Rafet Ballı sordu Doğu Perinçek yanıtladı:
Amerikancı darbe uyarısı
‘Bölünme süreci sona erdi. Tek tek bölge ülkelerinin bütünleşme süreci başladı ve ilerliyor. Bu durumda BOP bozguna uğradı. Şimdi bölge ülkelerinin ‘Büyük Ortadoğu Projesi’ geliyor. Buna biz Batı Asya Birliği diyoruz. Obama yönetimi geri çekilmek zorunda’
İşçi Partisi lideri Doğu Perinçek’le görüşmenin ikinci bölümünde, daha çok gerileyen ABD ve Kürt meselesini konuştuk.
‘Kürdistan’ planı çöktü
- PKK’nın özerklik söylemi belli. Ciddiye alıyor musunuz?
Bazı ABD makamları da özerkliği destekleyen demeçler verince, ciddiye almak durumundayız.
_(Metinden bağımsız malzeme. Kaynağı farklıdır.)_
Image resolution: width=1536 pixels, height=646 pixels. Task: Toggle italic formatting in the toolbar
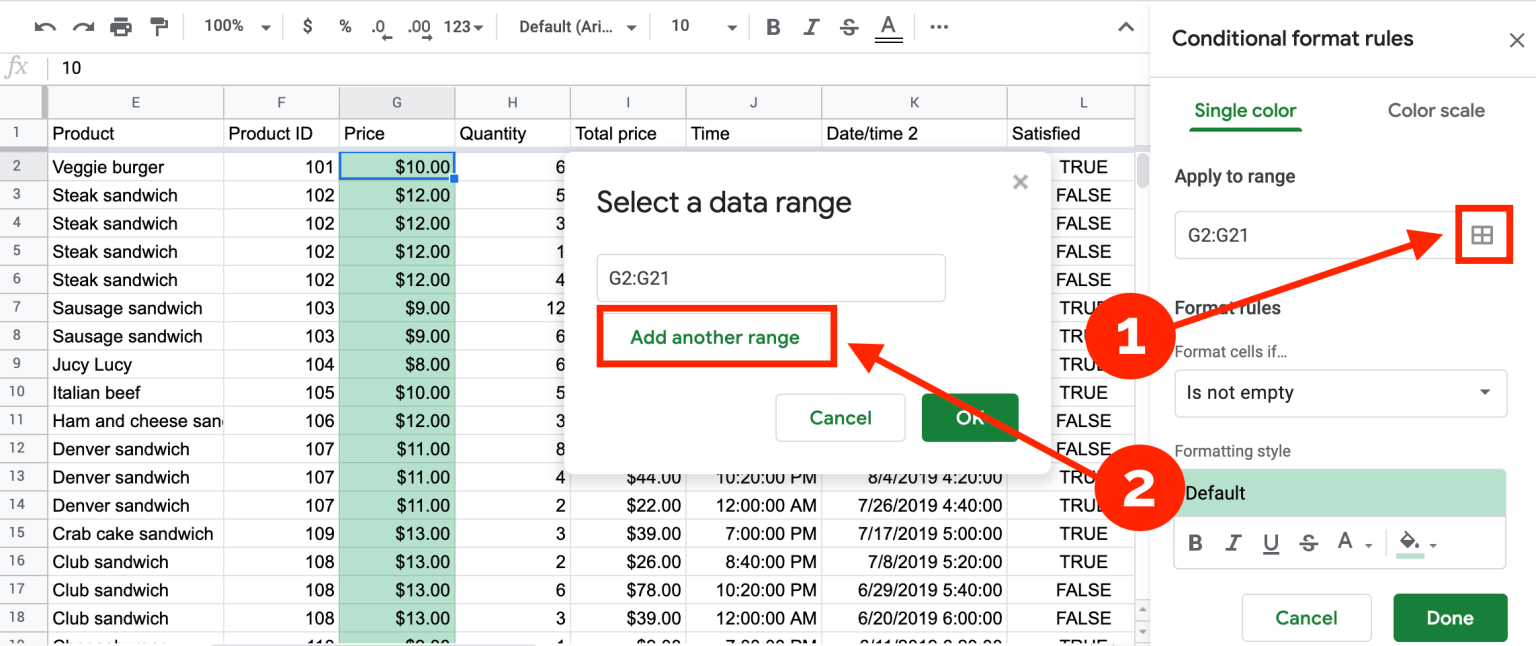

- ABD, bir Kürt özerkliğine niye yatırım yapsın?
Bunun üzerinde düşünmeliyiz. Çünkü ABD’nin “Kürdistan” planı bozguna uğradı. Suriye’yi bölemedi; Irak’ı iki kez işgal etti, bölemedi. İran’a ne zaman saldıracak diye yıllarca konuşuldu. Hiçbir şey yapamadı. Bu durumda Kürt koridoru artık bir hayal. Akdeniz’e bir Kürt koridoru açılamayınca “Kürdistan” planı çöktü.
ABD’nin parlamenter seçeneği kalmadı.
- Madem çöktü. Mesele yok. “Özerklik inşa edeceğiz” açıklamalarından niye rahatsız oluyorsunuz?
Büyük olasılıkla, burada önümüzdeki ekonomik deprem koşullarında ortaya çıkacak iktidar sorununa bir cevap hazırlığı var.
- Nasıl?
Çok açık belirteyim. PKK ateşe sürülüyor.
- Ne demek?
Ortaya çıkacak vatan krizinde yeni hükümet projeleri gündeme gelecek.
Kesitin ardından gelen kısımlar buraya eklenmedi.